L’étreinte se resserra légèrement et un baiser bien doux atterrit sur la joue de Manon.

— Snif… ce n’est peut-être pas convenable que vous me consoliez, sniff… Mademoiselle.

— D’habitude c’est toi qui me réconfortes lorsque je ne vais pas bien, alors laisse-moi te dorloter !

Manon se lova un peu plus dans les bras rassurants.

— Tu seras ma dame de compagnie, tu veux bien ?

La tristesse s’envola de l’esprit de la servante, son visage s’éclaira et un rire léger apparut au milieu des larmes. Les deux jeunes femmes restèrent ainsi, sans rien dire pendant un long moment.

— C’est une décision difficile à prendre. Réfléchis bien. Tu devras quitter ta mère, tes frères.

Une caresse passa dans ses cheveux tenus en queue de cheval.

— J’agirai selon votre volonté Mademoiselle. Je ne suis que votre humble servante.

Elle se retourna pour faire face à Isabelle qui reprit :

— Ce matin je ne te parle pas de maîtresse à servante, je ne suis qu’Isabelle et toi Manon. Je te demande quelque chose qui t’engagera pour la vie, j’attends de toi une décision personnelle.

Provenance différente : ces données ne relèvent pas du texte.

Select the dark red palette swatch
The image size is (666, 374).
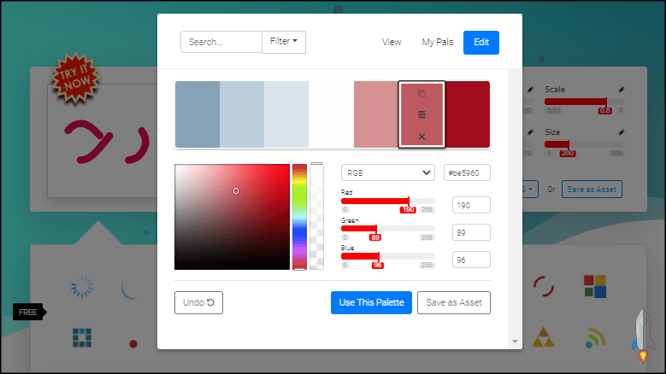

Si tu refuses, je comprendrai que ta position familiale t’en empêche. Si tu acceptes, tu me rendras heureuse.

Elle parlait avec une grande tranquillité.

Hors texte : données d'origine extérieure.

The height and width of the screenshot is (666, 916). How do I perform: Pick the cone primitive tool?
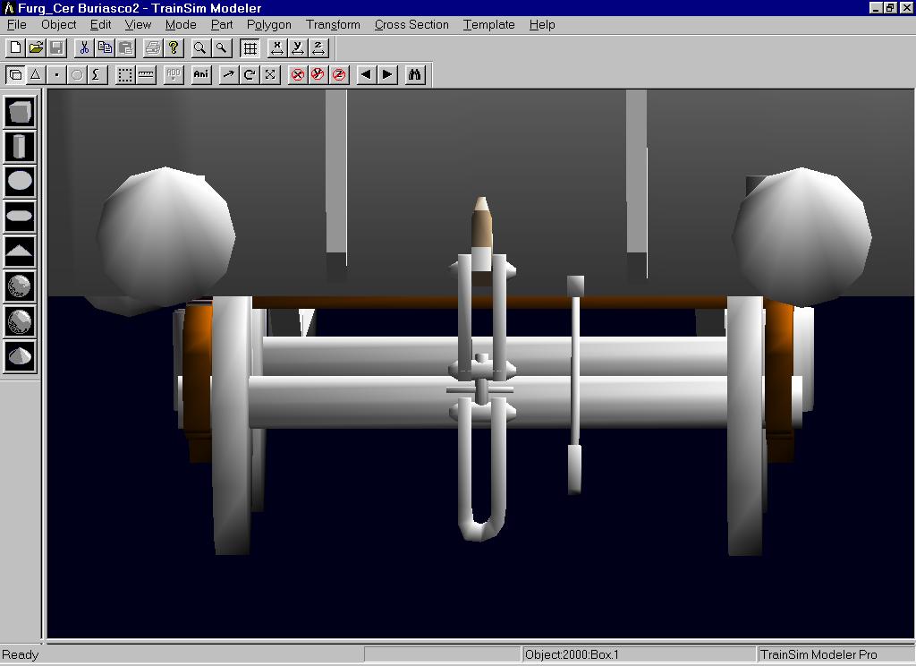(20, 356)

— Je viendrai avec vous Mademoiselle, et avec plaisir ! Mais une anxiété me taraude tout de même… par rapport à votre futur époux. Il me regardait avec tant d’insistance hier… j’en étais toute gênée.

— Les femmes sont sous l’autorité de la maîtresse de maison, comme tu le sais, je saurai te protéger, ne t’inquiète pas. C’est moi qui devrai subir ses assauts, et crois-moi, ça ne me réjouit en aucune façon. Lorsque je lui aurai donné un héritier, nous lui trouverons quelqu’un qui saura combler ses désirs.

Le sourire avait gagné la partie sur les lèvres de Manon, mais ses yeux restaient encore gonflés par ses pleurs.

— Pour ta mère, dit la noble, que comptes-tu faire ?

— J’imagine que devenir dame de compagnie augmenterait mes gages, je pourrais lui envoyer quelques subsides. Vous êtes au fait que c’est mon frère ainé qui pourvoit principalement à ses besoins. Je ne m’inquiète pas pour elle, mais vous avez raison, je vais lui parler.

Un nouveau baiser, qu’Isabelle aurait bien dirigé vers le cou appétissant de Manon, vint se loger sur une joue.

— Tu es un ange.

« Maintenant il faut que je te façonne pour devenir ma dame de compagnie. Pour commencer, je dois prévenir ma mère, te commander une garde-robe et t’apprendre l’équitation. J’aime tellement chevaucher que je souhaiterais partager mes balades avec toi.